Title: Re: [soa-rm] Service Consumer in RM or not?
To clarify: We already achieved consensus on the service consumer aspect of this on our last conference call. 
 
That is, we decided that:
 
(1) Although a service orientation RM (which we decided Figure 2-1 represents) does not require a service consumer, a service-oriented architecture RM does.
 
(2) We would develop a SOA RM that extends the current service orientation RM as part of our work, and that SOA RM would include (at a minimum) a service consumer in addition to the service orientation RM.
 
(3) This inclusion of a service consumer would not be a reference architecture, but rather a reference model - namely, a SOA reference model.
 
Thanks,
Joe


From: Duane Nickull [mailto:dnickull@adobe.com]
Sent: Mon 6/6/2005 7:39 PM
To: peter@justbrown.net
Cc: 'SOA-RM'
Subject: Re: [soa-rm] Service Consumer in RM or not?

Hi - I'm back!!

Comments inline:

Peter F Brown wrote:

>1) A service is an event
>
DN - a "service invocation" is an event. The "service" itself is not an
event IMO, it is an invoke able entity..

>representing a collaboration between two parties
>for the use of defined resources: a "service RM" would be concerned with
>representing both parties (provider and consumer), the duality of their
>interaction through the event and the use of resources...
>In this approach:
>- service consumer would definitely be in, as one side of the event-based
>duality (provider<>consumer);
>- a further level of abstraction can be modelled, that of "agent", to
>highlight the shared properties of both provider and consumer. In this
>manner, it would be easier to answer the problem "how do we model the
>situation where a service provider can also be a consumer, and vice-versa?".
>They are both agents.

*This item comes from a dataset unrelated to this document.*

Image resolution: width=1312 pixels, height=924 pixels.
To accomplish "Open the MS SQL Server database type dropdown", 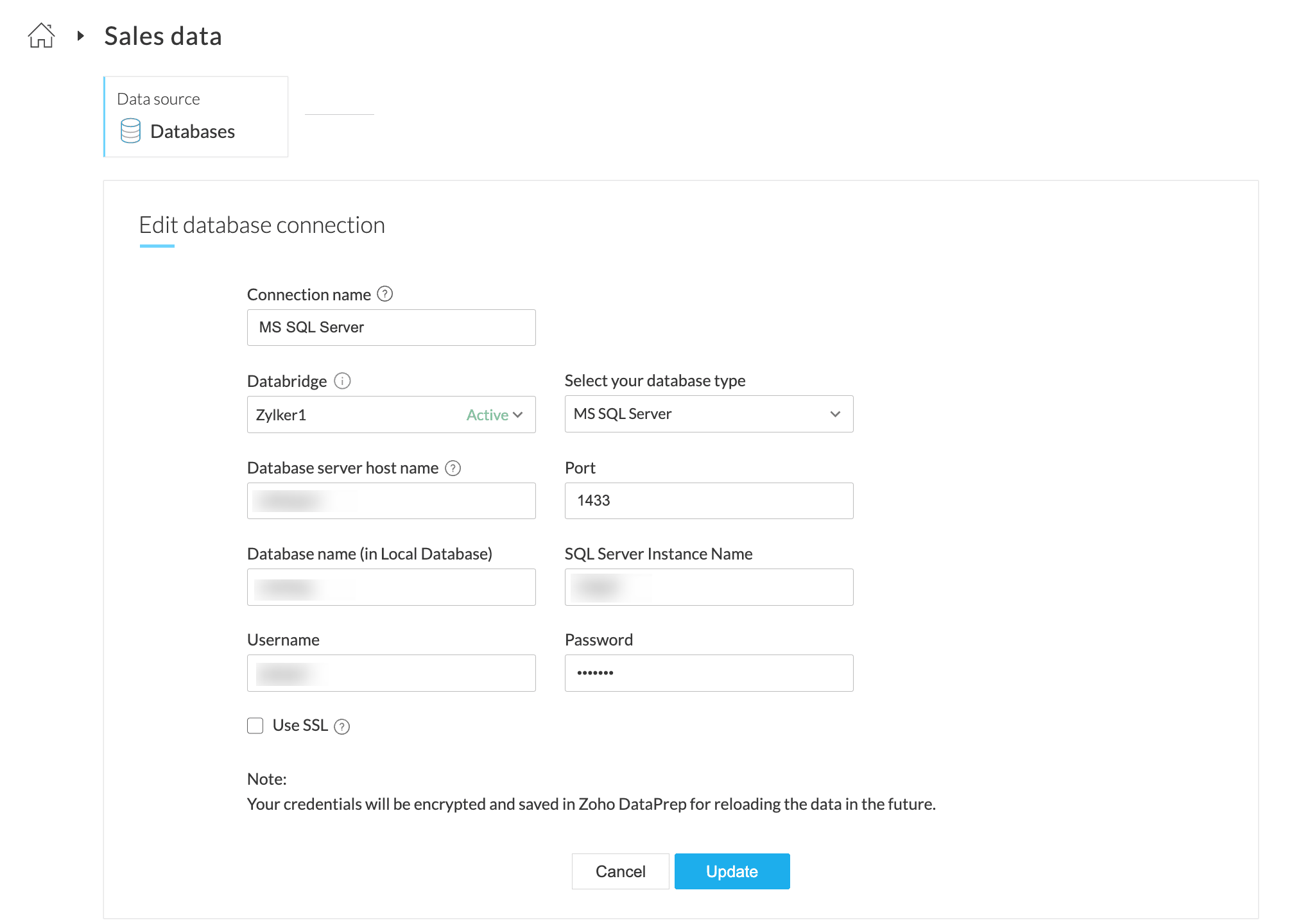I will pyautogui.click(x=709, y=415).
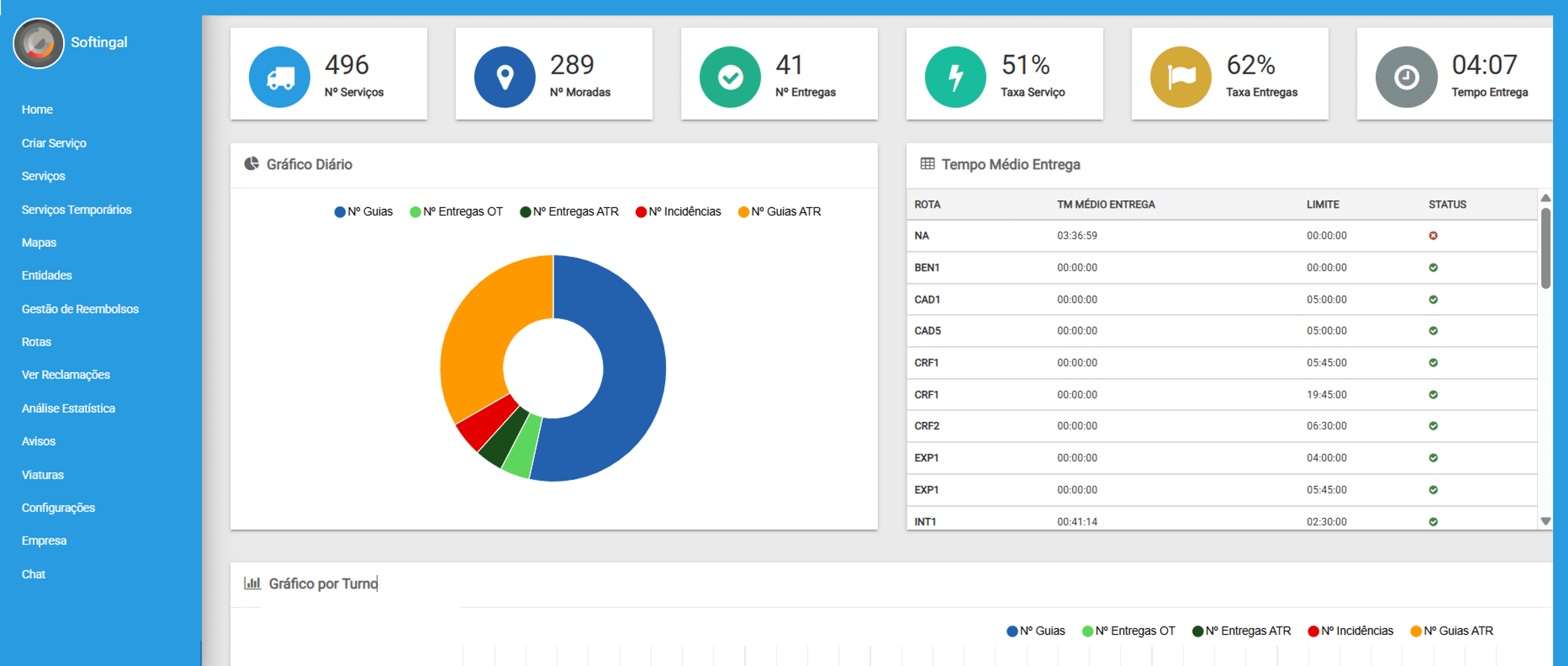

Whether they are consumers or providers would
>therefore be modelled as a "role" in agent.
>
>2) A service is a "directed collaboration" between two parties: directed in
>the sense that one party provides a service to another: a "service provision
>RM" would only be concerned with one side of the duality, representing the
>service provider, irrespective of whether the service is used, or whether
>there is a consumer at the end of the "pipe"...

>
I would like to call for a vote on this too to put it to bed for once an
all.  My assertion = If I architect something with a service, a consumer
does not have to be present for it to be "service oriented".   Nor do
messages, networks, signals, pings, security, encryption etc etc.   This
is much the same as stating that a "message" does not have to be sent in
order for it to be a "message".  It can exist with or without being
transmitted.

If we do go the way of the service provider and service consumer, this
could be done in an illustrative (non-normative) manner in the RM or
(and I favor this idea) as part of a reference architecture.  If we do
vote to include the SC, we then have to open up the RM to everything
else that follows which means that it won't be a RM, it will be
architecture.

I had hoped we could gain consensus on this and avoid a vote however I
feel a vote may be inevitable.

BTW - has anyone else noticed that the list is very slow today? It took
5 hours for my last message to come back to me via this list?